ИСХОДНЫЙ ТЕКСТ:
Многие критики – от благонамеренно-ортодоксального В. Перцова до яростного диссидента А. Белинкова читали книгу именно как социальный роман о «перестройке» в интеллигентской среде и столкновении разных социальных сил – точно по схеме Чернышевского – Горького.

«Плохо, когда “Враги” Лавренева и “Лавровы” Слонимского, и “Братья” Федина основаны на красных, белых и розовых братьях… Роман Олеши сделан на превосходных деталях, в нем описаны шрамы, зеркала, кровати, мужчины, юноши, колбаса, но сюжет сделан на двух братьях – красный и белый», – иронически заострял конфликт В. Шкловский, дважды повторенным «сделан» одновременно показывая кукиш в кармане социологической критике («Мир без глубины. Юрий Олеша»).

Младший, Андрей Бабичев, вроде бы неплохо укладывается в такую сюжетную схему. Он сделан из воспоминаний о гражданской войне, кипучей деятельности вокруг «Четвертака», грандиозной общественной столовой, где все блюда будут стоить двадцать пять копеек, восторга перед новым сортом колбасы, «общественной» любви к приемному сыну – спортсмену, физиологического жизнелюбия, которое выражается даже пением по утрам в клозете, словом – из социального оптимизма, утопии двадцатых годов, еще не оббитой об острые углы жестокой реальности следующего десятилетия.

«Лицо» младшего брата – шрам под правой ключицей. «Бабичев был на каторге. Он убегал, в него стреляли».

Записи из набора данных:
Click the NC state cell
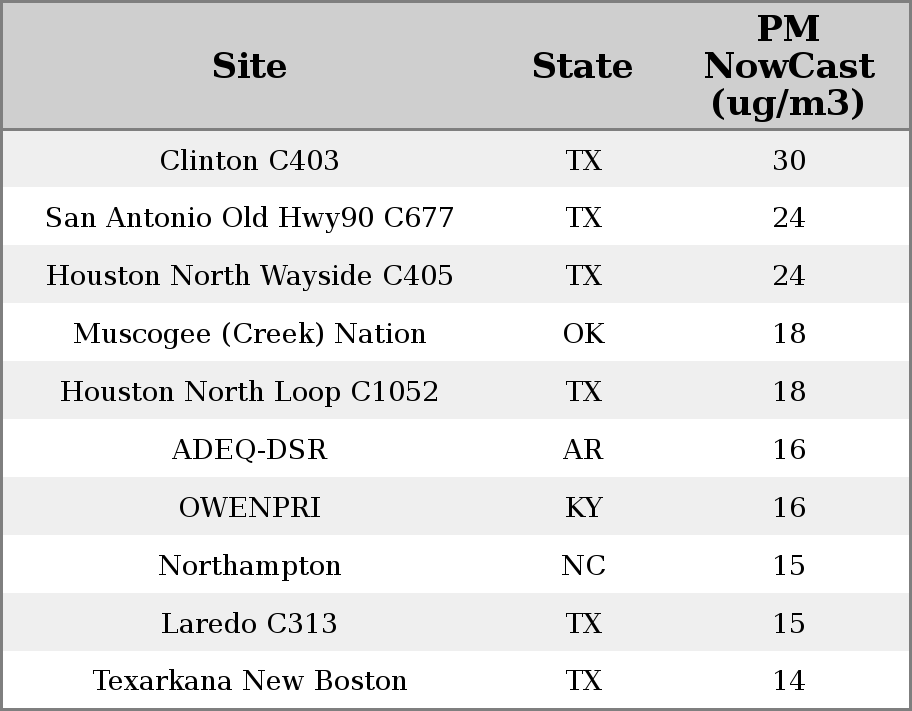Image resolution: width=912 pixels, height=711 pixels. (x=583, y=566)
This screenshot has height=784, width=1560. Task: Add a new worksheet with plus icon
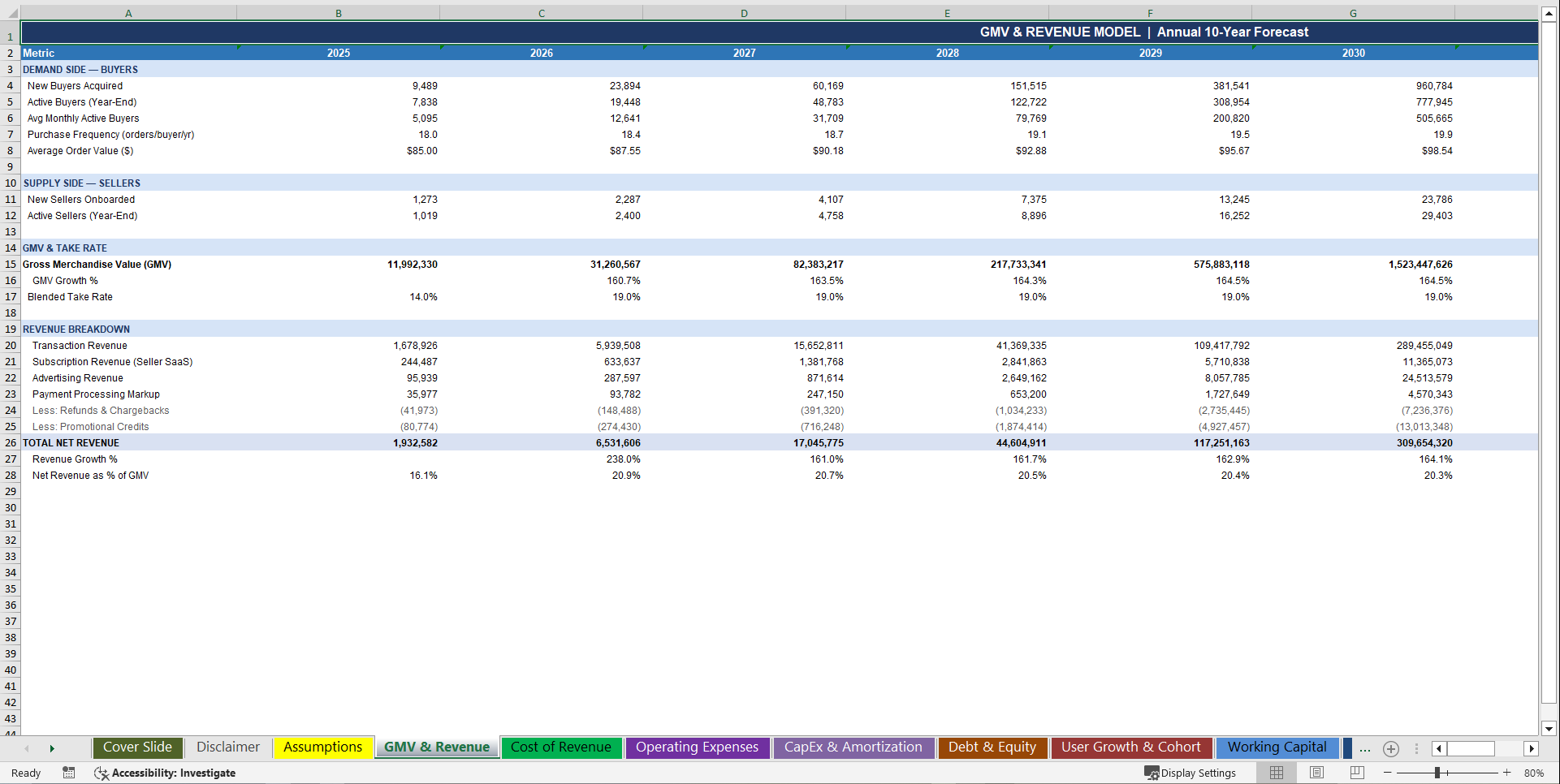coord(1390,748)
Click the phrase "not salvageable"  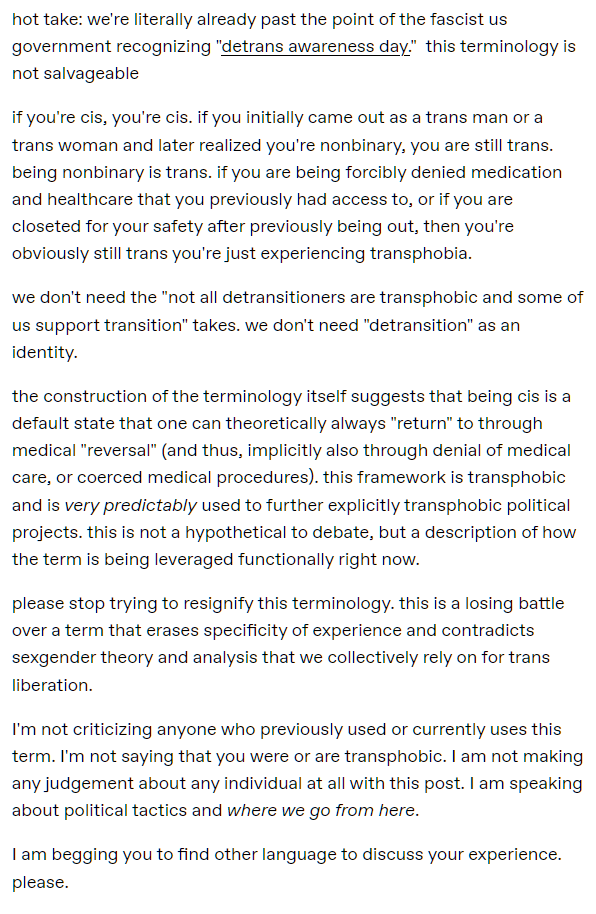tap(75, 74)
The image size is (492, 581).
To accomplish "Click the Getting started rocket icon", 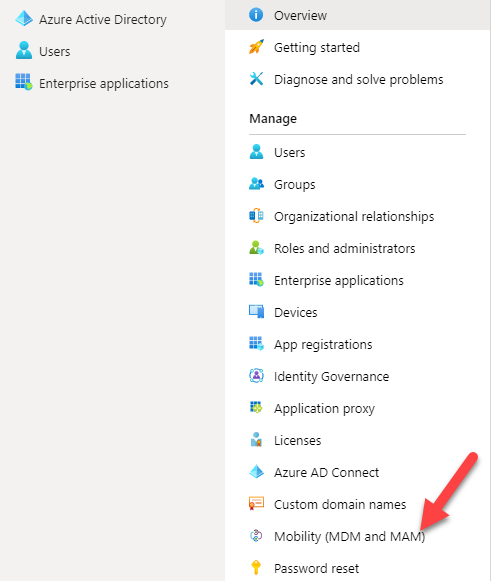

ОПИСАНИЕ ЗАДАНИЯ: Повторите слово в слово отрывок из приведённого выше текста о романе Олеши, начиная со слов «Многие критики –» и продолжая до слов «Чернышевского – Горького.» включительно.

ОТВЕТ НИЖЕ:
Многие критики – от благонамеренно-ортодоксального В. Перцова до яростного диссидента А. Белинкова читали книгу именно как социальный роман о «перестройке» в интеллигентской среде и столкновении разных социальных сил – точно по схеме Чернышевского – Горького.